The argument used is that “a stop-loss doesn’t just limit a loss, it captures it”. What a brilliant piece of deduction that is – of course it captures the (small) loss – that is exactly what it is supposed to do. What happens when no stop loss is used is that the potential loss will grow and grow until it reaches unbearable proportions for the investor. Why would anyone want to sit idly by and watch their investment(s) continue to fall down a slippery slope? But that is exactly what can happen – and does happen – when the investor has no reference price at which to exit his loss making trade.

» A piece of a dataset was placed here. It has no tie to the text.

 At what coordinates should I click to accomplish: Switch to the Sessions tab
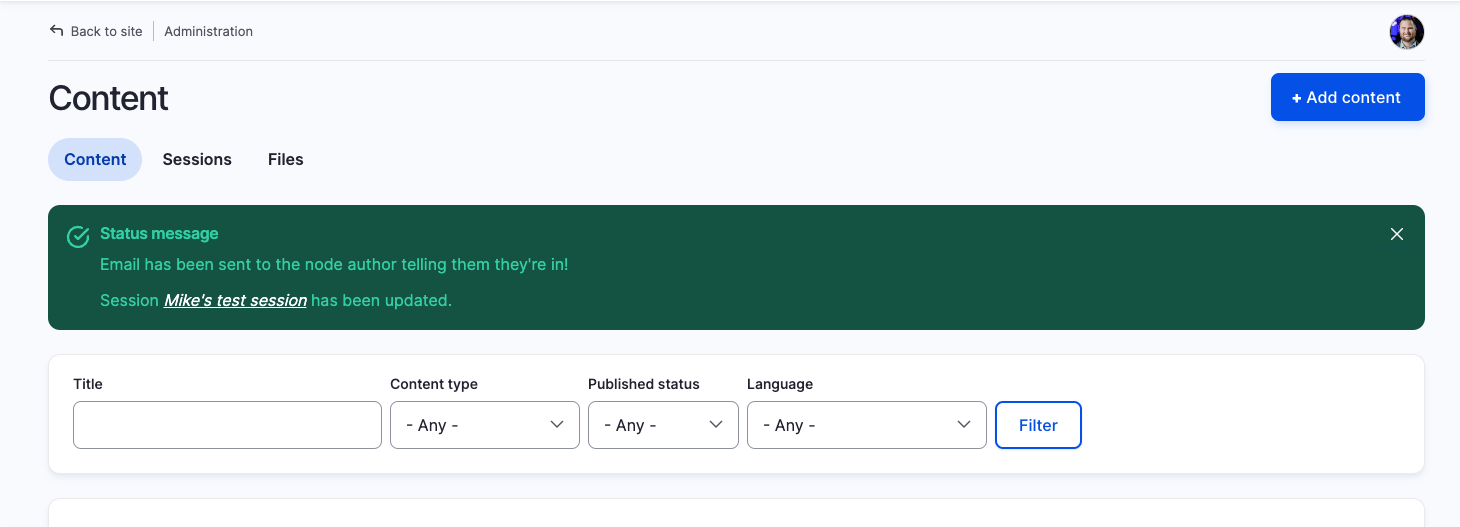[x=197, y=159]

The refusal to use a stop-loss is the hollow reasoning of the ‘buy and hold’ investment adviser; why take a small loss early on when you can hold on (for years?) and wait for your stock to recover and go on to make a profit? – sounds a logical argument for someone who knows no better – but how is the investor going to feel as he watches his shares fall in value month after month in a ‘bear’ market such as we have recently experienced? The answer to that is well known and well documented; the investor hangs on in hope, hope that each lower price will be the final turning point until, in the end, all hope is lost and he can stand the disappointment and accumulated losses no longer so he closes his positions in a final expession of sheer exhaustion and disallusionment.

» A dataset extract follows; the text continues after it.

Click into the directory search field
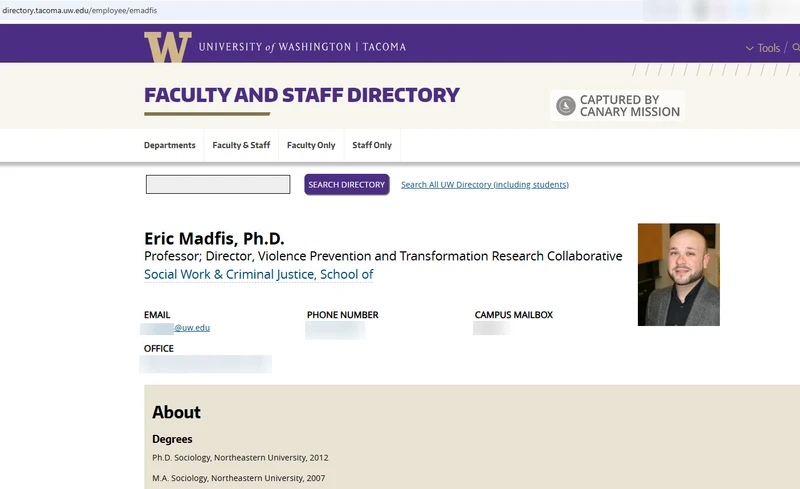The width and height of the screenshot is (800, 489). (218, 185)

This spurious article then went on to suggest that to protect and preserve your capital all you have to do is achieve a “modest diversification”. How, we wonder, does this suggestion (which we consider as subversively dangerous for the average investor) hold up when some 90% of shares listed on the stock market (London and New York) all suffer a synchronised fall (and some of them losing 90% of their value in a few months)?

Let’s look at just one popular share, Royal Bank of Scotland (RBS) – something of a favourite with the ‘buy and hold’ brigade:

Had you bought RBS shares back in, say, 1st June 2001 at about 540p where is the value and what is the point of holding those shares for the last 8 years? -
rbs
Click on chart to enlarge.

As a holder of RBS shares you would have been quite happy when the price got up to the 700p area a couple of times but what now that it is at 38p?!
And as for the argument that you would have had the dividend income every year – well just work out what you would have earned in interest had you left your money in the bank. And you would still have 100% of your capital. A stop-loss would have got you out with a small loss and left you with the majority of your capital to re-invest.

Finally, the last empty boast of the ‘buy and hold’ proponent; If the share was good value at 600p “it is even better value after a price fall” – at 400p perhaps? Is it then even better value again at 250p? And it must be stupendous value then at its current price of 38p!! The fact that it could halve again and fall to its low of 10p just gives the lie to that silly, dangerous ‘value’ argument.

So, dear reader, please do not be beguiled into buying and holding and do, for the security of your capital (or most of it) and for your ability to sleep well - do use stop-losses.